Six pièces sont publiées sous le titre, Théâtre de Clara Gazul. La revue Le Globe découvre cette “mystification”… 1826. Mérimée fréquente les cercles littéraires parisiens et fait trois voyages en Angleterre.
– 1827. Mérimée rencontre Émilie Lacoste qui devient sa maîtresse. L’écrivain poursuit son oeuvre de mystification et publie La Guzla (anagramme de Gazul), tel un recueil de chants populaires censés écrits par Hyacinthe Maglanovitch. Mais comme pour le Théâtre de Clara Gazul, c’est Mérimée qui en est l’auteur…
– 1828. Mérimée, blessé en duel par le mari d’Émilie Lacoste, débute la publication de nouvelles qui vont favoriser sa réputation. 1829. Il publie Chronique du règne de Charles IX, évoquant les guerres de religion du XVIe siècle, et des nouvelles : Mateo Falcone, Vision de Charles IX, Tamango, Federigo, L’Enlévement de la Redoute.
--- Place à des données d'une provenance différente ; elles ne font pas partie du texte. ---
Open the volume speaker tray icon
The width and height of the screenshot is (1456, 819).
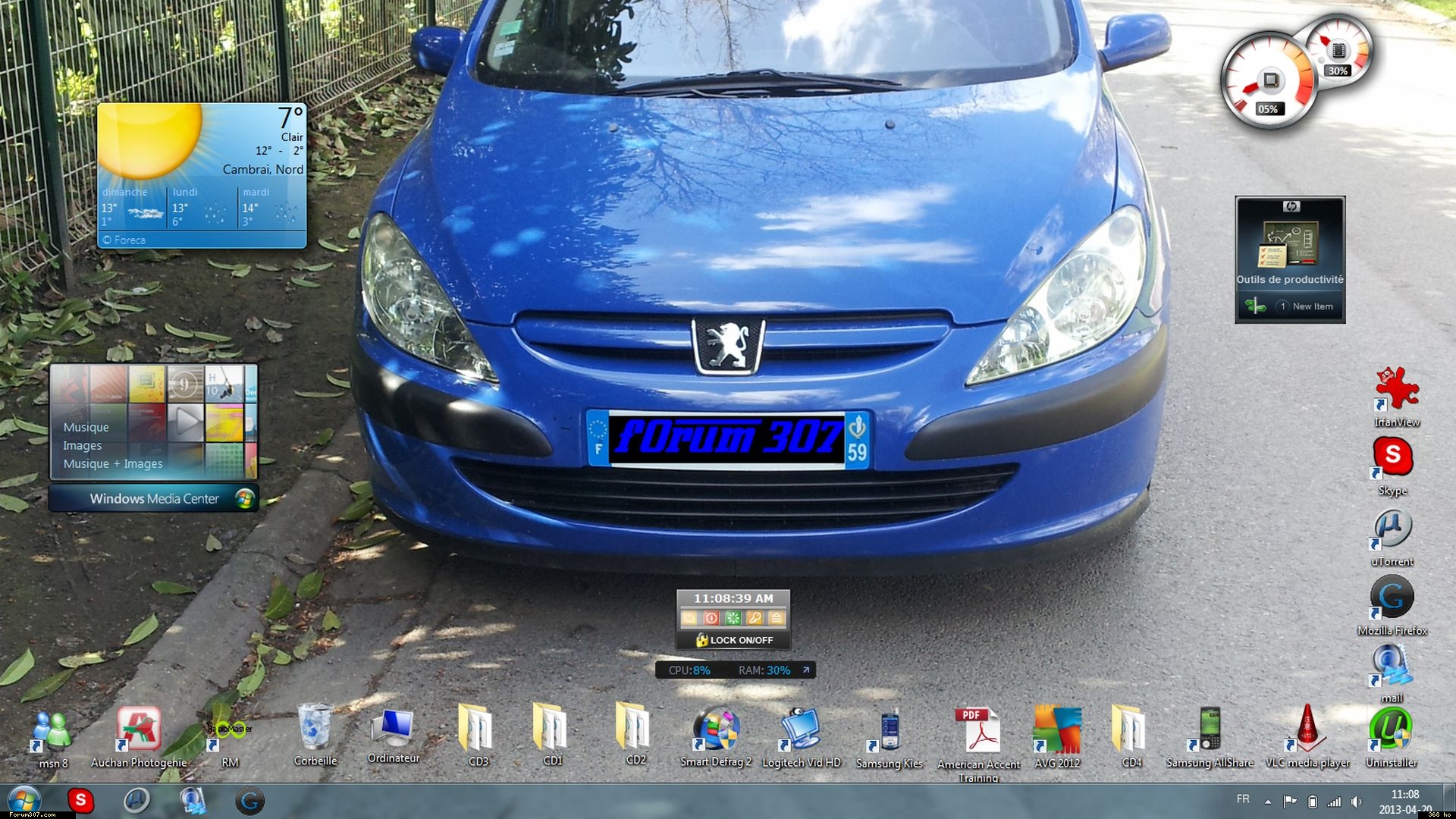point(1356,802)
– 1830. La pièce de Mérimée, Le Carrosse du Saint-Sacrement, jouée par l’actrice Augustine Brohan, dont l’écrivain est amoureux, provoque un scandale en raison du ton antireligieux de l’auteur. Mérimée publie Le Vase Étrusque et La Partie de Trictrac.
Sous La Monarchie de juillet (entre 1830 et 1848), Mérimée bénéficie de facilités, de contacts et de faveurs. En voyage en Espagne, l’écrivain fait la connaissance du futur Comte de Montijo, père d’Eugénie (4 ans), future épouse de l’empereur Napoléon III. Début de son amitié avec la famille d’Eugénie…
– 1831. Chef de bureau au secrétariat général du ministère de la Marine, Mérimée entre dans la haute administration grâce à des protections. Puis il est nommé chef de cabinet du Comte d’Argout, ministre du Commerce et des Beaux-Arts.
– 1832. Mérimée est Maître des requêtes au Conseil d’État. Il est chargé de la mise en œuvre des mesures prises pour lutter contre l’épidémie de choléra. L’écrivain publie Lettres à une inconnue. 1833. L’homme de lettres entretient une liaison éphémère avec George Sand et publie La Double Méprise.
Prosper Mérimée est inspecteur général des monuments historiques
– 1834. Mérimée, passionné par l’archéologie et les voyages, devient inspecteur général des monuments historiques. Il publie Les Âmes du purgatoire. 1835. Mérimée est Secrétaire de la Commission des monuments historiques. L’auteur publie ses notes d’un voyage dans le Midi de la France, séjour qui lui inspire sa nouvelle La Vénus d’Ille, publiée en 1837.
-1836. Début de la liaison entre Mérimée et Madame Delessert, aquarelliste. Mort de son père. L’écrivain publie ses notes sur son voyage dans l’Ouest de la France. 1838. Mérimée publie ses notes d’un voyage en Auvergne.
– 1839. Mérimée est vice-président de la Commission des monuments historiques. Il voyage en Italie en compagnie de son ami Stendhal. 1840. L’auteur publie ses notes de voyage en Corse, qui lui inspirent sa nouvelle, Colomba. 1841. L’écrivain visite la Grèce et la Turquie. 1842. Mort de Stendhal.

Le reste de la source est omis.